Tujuan Wisata, Judi dan Lokalisasi (Sebuah Wacana Pulau Tao)

. . Tidak ada komentar:

Pulau-Tao

oleh: Randy Syahrizal
160x600Tulisan singkat ini mungkin akan menimbulkan pertanyaan yang banyak di hati para pembaca, mungkin juga malah tidak mengenakkan hati, apalagi berkenaan dengan standard moral leluhur dan moral agama. Sesuai judulnya, saya sengaja menulis buah pikir ini dengan pertimbangan rasional, meski “cara” yang ditempuh bisa dinilai melanggar kearifan nilai-nilai yang sudah lama tertanam di masyarakat Indonesia, khususnya masyarakat Sumatera Utara, namun tujuan dari tulisan saya adalah memberikan jalan keluar yang bijak untuk kesejahteraan masyarakat banyak.
Sesuai judul diatas, saya akan menyoal Pulau Tao sebagai objek wisata, sekaligus tempat judi dan prostitusi. Kenapa Pulau Tao? Karena Pulau Tao adalah pulau yang tidak dihuni oleh manusia dan jaraknya juga cukup jauh dari pemukiman warga sekitar. Sedangkan perjalanan menuju Pulau Tao, harus ditempuh perjalanan darat ke Parapat, lalu menyebrang ke pulau Tao. Dan yang perlu saya garis bawahi pada tulisan ini adalah bahwa ide yang saya tulis ini merupakan kegelisahan pribadi penulis, dan tentunya masih sebuah wacana.

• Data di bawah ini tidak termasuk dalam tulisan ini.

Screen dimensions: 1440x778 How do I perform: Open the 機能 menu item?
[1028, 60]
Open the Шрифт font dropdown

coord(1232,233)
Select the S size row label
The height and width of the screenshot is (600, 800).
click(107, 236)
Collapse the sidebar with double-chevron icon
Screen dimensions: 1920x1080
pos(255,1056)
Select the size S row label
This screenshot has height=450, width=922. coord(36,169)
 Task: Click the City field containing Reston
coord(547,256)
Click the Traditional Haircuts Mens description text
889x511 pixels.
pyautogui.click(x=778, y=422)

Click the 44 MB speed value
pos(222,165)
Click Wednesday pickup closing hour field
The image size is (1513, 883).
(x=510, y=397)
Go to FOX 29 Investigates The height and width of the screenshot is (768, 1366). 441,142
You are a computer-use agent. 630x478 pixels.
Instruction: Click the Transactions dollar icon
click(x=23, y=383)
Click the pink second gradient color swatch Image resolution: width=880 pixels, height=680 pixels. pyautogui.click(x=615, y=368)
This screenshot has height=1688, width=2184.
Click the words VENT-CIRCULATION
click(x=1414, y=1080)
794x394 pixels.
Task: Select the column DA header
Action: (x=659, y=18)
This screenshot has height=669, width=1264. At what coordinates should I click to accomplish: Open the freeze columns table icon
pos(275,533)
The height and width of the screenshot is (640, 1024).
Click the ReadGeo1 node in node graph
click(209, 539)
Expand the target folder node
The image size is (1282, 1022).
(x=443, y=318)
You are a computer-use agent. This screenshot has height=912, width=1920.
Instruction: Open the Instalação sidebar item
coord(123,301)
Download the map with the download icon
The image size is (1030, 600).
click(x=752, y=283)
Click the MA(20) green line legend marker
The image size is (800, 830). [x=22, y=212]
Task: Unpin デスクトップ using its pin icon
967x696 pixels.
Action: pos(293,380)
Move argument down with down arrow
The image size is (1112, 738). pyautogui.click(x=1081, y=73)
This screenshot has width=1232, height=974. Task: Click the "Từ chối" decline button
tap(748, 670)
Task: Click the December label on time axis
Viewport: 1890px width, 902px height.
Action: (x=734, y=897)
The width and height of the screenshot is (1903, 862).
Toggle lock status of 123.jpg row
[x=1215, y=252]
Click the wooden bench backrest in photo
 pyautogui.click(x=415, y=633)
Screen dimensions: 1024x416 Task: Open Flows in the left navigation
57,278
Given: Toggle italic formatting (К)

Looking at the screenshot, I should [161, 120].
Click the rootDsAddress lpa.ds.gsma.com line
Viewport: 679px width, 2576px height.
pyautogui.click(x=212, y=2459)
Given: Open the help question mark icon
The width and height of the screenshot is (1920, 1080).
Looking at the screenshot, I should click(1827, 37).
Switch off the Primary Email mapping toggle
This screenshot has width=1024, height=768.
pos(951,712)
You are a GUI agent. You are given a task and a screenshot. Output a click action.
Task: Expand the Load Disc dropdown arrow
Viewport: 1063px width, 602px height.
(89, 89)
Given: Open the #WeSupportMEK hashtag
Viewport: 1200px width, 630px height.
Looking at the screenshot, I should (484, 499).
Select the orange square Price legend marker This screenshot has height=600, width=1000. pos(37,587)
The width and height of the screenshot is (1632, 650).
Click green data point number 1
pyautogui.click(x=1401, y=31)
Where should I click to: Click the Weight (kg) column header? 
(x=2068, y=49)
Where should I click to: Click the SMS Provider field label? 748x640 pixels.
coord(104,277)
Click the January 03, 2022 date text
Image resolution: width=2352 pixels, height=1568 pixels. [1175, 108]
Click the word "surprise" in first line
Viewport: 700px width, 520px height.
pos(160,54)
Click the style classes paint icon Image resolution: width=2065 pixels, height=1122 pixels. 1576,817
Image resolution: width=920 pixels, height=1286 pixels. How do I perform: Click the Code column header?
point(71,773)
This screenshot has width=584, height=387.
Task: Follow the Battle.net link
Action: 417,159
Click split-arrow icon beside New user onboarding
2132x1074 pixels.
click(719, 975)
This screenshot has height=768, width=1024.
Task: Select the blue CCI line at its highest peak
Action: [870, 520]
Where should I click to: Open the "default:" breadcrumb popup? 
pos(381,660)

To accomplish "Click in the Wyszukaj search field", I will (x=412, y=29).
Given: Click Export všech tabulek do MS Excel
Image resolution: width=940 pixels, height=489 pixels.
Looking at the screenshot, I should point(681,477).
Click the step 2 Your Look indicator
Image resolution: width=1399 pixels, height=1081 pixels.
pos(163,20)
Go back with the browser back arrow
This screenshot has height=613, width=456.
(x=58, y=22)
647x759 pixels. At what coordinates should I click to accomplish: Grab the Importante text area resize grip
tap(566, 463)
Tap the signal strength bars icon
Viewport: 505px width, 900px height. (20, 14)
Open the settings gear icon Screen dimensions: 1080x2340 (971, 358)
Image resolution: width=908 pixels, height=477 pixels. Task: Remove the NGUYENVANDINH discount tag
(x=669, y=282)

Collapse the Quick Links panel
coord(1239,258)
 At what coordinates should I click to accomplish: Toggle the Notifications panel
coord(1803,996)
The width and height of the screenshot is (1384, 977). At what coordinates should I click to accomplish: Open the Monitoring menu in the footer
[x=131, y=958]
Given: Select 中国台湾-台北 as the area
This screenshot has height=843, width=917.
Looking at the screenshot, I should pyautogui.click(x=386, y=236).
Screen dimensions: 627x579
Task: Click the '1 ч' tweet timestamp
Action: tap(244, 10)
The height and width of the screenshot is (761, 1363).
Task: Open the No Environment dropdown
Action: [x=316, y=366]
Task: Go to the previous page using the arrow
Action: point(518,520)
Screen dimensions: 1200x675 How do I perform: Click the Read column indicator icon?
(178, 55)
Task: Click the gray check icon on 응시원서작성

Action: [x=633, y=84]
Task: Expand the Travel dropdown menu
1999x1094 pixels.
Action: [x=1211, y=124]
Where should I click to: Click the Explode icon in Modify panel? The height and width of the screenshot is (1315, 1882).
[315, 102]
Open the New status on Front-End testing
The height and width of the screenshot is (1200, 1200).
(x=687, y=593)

Danau Toba adalah danau terbesar di Indonesia yang terletak di Propinsi Sumatera Utara. Luasnya meliputi wilayah administratif Kabupaten Karo, Dairi, Simalungun, Toba Samosir, Samosir dan Tapanuli Utara. Danau Toba memiliki sebuah pulau besar ditengahnya, yakni pulau Samosir yang dihuni sebanyak 173.129 jiwa, tersebar di 16 kecamatan.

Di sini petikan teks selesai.